I said:
You could write the following array formula [*] starting D2 and copy down:
=MAX(IF($B$2:$B$12=B2,IF($C$2:$C$12<>"",$A$2:$A$12))) [....]
Is there a way to do this in vba? I have about
milion rows so it would be much faster I believe.
It probably would not be faster, especially if you use a user-defined
function. However, if you use a subroutine, which you might associate
with a button for ease of use, it would make recalculations and edits
faster
I wrote later:
You could automate that by using a Worksheet_Change
event macro that might invoke the VBA subroutine that
I provided whenever there is a change in columns A, B or C.
However, that would defeat the purpose of the subroutine,
and you would probably be better off with the MAX array
formula, unless the subroutine truly is faster. That
would surprise me
What an odd thing for me to say, on second thought.
The MAX array formula above would access the entire range of data 3 times
__for_each__ instance of the formula. So for "millions" of rows of data,
that would be 3 trillion(!) accesses, not to mention the additional
computations in the formula.
In contrast, the subroutine accesses the entire range data just one time --
a total of 1 million sets of computations for "millions" of rows of data.
The user-defined function below can be used in place of the MAX array
formula. It should be significantly better than the MAX array formula -- on
the order of 1 million sets of computations for "millions" of rows of data.
But it should be slower than the subroutine.

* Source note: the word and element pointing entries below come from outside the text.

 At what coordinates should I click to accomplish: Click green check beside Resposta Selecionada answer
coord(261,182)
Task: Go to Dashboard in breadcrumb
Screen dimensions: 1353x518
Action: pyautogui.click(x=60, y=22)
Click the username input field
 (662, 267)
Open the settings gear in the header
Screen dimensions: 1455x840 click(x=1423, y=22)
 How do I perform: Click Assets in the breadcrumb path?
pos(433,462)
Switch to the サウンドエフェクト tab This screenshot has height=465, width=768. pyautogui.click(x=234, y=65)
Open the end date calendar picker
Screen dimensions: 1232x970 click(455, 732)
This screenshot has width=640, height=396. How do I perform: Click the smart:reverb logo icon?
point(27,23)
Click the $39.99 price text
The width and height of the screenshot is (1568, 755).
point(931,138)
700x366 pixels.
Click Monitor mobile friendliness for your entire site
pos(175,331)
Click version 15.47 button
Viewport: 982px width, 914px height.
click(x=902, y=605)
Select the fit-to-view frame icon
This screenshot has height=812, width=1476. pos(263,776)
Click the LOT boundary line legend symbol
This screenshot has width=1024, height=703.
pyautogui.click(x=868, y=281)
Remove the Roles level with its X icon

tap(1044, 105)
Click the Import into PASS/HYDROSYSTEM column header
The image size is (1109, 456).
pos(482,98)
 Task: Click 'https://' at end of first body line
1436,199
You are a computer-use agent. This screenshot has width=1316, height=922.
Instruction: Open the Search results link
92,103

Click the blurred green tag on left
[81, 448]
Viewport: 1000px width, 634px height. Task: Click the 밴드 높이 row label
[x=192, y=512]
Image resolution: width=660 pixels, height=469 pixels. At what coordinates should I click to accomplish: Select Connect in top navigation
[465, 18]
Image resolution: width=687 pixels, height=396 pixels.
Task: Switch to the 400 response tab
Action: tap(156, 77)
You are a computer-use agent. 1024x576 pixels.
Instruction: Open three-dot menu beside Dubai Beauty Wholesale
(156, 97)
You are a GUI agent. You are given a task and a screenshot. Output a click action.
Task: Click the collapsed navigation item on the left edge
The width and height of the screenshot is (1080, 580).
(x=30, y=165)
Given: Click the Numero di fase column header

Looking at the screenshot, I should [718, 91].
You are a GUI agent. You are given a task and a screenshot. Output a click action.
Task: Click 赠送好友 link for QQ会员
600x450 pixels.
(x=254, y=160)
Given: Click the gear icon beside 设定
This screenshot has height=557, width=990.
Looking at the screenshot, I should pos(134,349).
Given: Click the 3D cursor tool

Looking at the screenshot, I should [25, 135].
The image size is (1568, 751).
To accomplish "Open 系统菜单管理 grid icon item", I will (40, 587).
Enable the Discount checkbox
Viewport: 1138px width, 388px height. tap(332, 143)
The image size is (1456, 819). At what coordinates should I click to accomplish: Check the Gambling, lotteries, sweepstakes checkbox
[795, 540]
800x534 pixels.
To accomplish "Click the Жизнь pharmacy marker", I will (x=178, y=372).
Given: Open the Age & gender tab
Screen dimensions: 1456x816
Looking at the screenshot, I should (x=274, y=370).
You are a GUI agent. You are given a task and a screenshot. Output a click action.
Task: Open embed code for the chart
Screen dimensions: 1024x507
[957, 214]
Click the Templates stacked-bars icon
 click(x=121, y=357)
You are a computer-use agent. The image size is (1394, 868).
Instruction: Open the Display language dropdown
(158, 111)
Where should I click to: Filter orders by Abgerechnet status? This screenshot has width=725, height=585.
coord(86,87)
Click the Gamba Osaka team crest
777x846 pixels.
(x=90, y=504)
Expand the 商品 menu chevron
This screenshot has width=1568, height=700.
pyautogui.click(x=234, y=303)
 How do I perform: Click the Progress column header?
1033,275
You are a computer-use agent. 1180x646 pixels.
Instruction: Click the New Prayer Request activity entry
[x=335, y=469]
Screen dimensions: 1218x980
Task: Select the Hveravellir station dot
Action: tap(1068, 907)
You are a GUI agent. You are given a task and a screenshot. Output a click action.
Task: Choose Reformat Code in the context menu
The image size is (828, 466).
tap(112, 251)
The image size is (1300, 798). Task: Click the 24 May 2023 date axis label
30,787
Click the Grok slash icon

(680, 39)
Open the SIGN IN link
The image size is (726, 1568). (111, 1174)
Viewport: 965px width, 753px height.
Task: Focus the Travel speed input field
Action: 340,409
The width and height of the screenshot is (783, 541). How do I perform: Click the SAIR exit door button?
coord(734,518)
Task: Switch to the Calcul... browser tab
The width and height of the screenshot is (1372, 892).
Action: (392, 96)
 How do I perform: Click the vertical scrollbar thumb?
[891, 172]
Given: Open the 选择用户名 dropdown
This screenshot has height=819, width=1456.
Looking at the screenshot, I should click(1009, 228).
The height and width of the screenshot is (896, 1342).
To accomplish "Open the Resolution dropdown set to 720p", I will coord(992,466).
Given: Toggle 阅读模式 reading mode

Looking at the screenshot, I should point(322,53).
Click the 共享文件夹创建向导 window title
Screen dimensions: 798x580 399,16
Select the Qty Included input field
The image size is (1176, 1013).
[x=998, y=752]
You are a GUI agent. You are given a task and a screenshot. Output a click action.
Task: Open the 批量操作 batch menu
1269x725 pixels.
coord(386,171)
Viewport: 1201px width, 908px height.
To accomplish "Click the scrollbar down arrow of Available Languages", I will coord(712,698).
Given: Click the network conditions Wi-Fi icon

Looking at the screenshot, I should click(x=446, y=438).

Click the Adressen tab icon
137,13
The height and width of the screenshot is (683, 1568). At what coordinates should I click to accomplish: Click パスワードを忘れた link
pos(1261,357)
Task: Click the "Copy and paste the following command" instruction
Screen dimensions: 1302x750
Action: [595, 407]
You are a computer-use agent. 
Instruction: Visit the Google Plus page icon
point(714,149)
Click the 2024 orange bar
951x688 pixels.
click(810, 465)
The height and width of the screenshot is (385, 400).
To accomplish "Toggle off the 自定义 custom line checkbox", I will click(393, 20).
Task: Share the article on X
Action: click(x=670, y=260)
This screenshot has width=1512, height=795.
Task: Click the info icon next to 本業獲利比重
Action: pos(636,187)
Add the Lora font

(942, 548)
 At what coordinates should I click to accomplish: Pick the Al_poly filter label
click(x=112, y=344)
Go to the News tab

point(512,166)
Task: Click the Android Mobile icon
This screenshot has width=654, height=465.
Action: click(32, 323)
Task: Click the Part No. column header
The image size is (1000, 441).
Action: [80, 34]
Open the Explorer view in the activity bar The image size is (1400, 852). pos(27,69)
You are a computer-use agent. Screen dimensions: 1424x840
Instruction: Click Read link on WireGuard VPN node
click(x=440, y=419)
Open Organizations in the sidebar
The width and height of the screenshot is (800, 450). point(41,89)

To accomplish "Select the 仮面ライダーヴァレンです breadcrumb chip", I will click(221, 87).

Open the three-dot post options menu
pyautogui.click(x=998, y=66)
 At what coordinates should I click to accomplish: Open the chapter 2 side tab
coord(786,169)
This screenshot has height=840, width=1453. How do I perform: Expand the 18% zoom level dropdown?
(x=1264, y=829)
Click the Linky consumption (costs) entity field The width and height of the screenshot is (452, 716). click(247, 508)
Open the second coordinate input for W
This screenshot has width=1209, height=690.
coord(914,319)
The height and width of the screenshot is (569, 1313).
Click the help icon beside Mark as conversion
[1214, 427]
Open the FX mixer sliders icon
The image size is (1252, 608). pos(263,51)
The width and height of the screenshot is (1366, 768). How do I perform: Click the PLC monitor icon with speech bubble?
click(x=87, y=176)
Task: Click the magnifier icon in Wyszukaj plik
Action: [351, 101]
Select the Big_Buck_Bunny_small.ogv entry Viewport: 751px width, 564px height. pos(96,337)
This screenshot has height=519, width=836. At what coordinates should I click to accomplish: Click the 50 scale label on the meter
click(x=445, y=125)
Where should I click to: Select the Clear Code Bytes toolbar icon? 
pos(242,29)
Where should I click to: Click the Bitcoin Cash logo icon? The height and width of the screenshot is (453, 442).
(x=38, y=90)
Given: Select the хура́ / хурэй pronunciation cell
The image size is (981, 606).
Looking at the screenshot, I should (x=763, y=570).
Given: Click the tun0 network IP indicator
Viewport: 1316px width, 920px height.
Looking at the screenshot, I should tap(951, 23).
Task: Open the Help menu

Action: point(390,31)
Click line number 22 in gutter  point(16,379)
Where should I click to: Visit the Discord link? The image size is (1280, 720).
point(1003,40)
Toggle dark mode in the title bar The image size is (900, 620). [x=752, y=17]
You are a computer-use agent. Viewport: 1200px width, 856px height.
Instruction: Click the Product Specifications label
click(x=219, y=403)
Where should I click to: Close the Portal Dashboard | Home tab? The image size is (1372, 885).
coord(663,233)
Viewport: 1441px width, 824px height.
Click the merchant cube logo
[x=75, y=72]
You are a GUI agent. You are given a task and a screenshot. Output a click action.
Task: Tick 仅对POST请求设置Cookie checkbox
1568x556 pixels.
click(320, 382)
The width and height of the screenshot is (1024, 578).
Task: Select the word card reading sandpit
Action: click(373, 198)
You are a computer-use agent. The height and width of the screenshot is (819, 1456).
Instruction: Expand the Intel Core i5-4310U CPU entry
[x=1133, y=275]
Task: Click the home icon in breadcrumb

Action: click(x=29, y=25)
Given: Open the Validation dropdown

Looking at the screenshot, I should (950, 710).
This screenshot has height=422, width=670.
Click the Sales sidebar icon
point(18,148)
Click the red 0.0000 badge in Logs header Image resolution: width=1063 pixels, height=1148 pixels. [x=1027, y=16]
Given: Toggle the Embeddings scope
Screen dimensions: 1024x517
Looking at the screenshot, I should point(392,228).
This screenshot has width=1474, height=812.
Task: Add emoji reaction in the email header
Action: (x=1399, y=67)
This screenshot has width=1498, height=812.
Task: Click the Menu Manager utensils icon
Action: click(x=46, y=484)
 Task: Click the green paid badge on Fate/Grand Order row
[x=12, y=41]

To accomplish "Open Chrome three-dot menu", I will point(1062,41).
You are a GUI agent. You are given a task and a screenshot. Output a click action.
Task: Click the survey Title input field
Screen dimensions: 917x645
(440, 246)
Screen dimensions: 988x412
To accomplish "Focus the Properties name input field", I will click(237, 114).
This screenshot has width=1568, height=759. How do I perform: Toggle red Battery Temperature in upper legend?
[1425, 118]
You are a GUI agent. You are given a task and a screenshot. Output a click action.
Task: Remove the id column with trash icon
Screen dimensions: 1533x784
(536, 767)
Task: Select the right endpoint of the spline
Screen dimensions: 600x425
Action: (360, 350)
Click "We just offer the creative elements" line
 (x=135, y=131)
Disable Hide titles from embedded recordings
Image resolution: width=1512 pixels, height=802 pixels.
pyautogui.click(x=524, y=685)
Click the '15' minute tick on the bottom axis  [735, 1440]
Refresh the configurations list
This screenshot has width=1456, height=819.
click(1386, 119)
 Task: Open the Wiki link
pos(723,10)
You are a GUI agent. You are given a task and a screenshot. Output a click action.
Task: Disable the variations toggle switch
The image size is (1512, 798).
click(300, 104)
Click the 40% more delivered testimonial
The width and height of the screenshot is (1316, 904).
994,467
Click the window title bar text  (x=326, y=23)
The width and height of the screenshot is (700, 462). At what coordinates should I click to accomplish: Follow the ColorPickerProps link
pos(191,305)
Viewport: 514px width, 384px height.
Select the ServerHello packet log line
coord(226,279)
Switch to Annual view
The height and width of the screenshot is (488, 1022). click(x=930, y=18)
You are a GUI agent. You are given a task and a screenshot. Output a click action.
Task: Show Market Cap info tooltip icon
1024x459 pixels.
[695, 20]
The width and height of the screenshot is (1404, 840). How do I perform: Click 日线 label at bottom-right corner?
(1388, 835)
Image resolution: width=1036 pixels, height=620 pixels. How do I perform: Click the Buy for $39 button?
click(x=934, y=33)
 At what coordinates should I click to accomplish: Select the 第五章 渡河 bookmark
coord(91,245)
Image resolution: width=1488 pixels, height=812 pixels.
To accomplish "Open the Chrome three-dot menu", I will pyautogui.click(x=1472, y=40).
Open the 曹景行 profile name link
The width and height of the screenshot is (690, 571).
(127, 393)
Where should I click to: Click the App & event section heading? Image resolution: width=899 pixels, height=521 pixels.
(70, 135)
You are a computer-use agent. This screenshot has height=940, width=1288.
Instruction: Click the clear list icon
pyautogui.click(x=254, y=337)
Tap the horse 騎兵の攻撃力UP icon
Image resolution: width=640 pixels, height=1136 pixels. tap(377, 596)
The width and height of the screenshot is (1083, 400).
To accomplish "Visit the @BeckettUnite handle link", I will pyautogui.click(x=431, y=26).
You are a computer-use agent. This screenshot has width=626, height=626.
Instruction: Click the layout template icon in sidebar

In an actual test with just about 12000 rows of data, the subroutine took
about 0.225 sec, and the UDF took about 1.128 sec for a full recalculation
(ctrl+alt+F9). I did not dare to measure the MAX array formula because of
its combinatorial performance characteristic. (All times are on my
computer. YMMV.)
However, oddly, any edit that causes a recalculation took significantly
longer -- about 94 sec(!). I cannot explain why that is longer than a
forced full recalculation (ctrl+alt+F9), which I confirmed does indeed call
the UDF for all 12000 formulas. And I cannot explain why I cannot duplicate
that long edit-induced recalculation by doing the same thing in a macro.
In any case, my point is: that is 1 to 94 sec for a mere 12000 rows.
Figure about 8000(!) times more for "millions" of rows.
That is why the manual subroutine might still be your best option. Even
then, we are talking about 30 min of computation (on my computer; YMMV).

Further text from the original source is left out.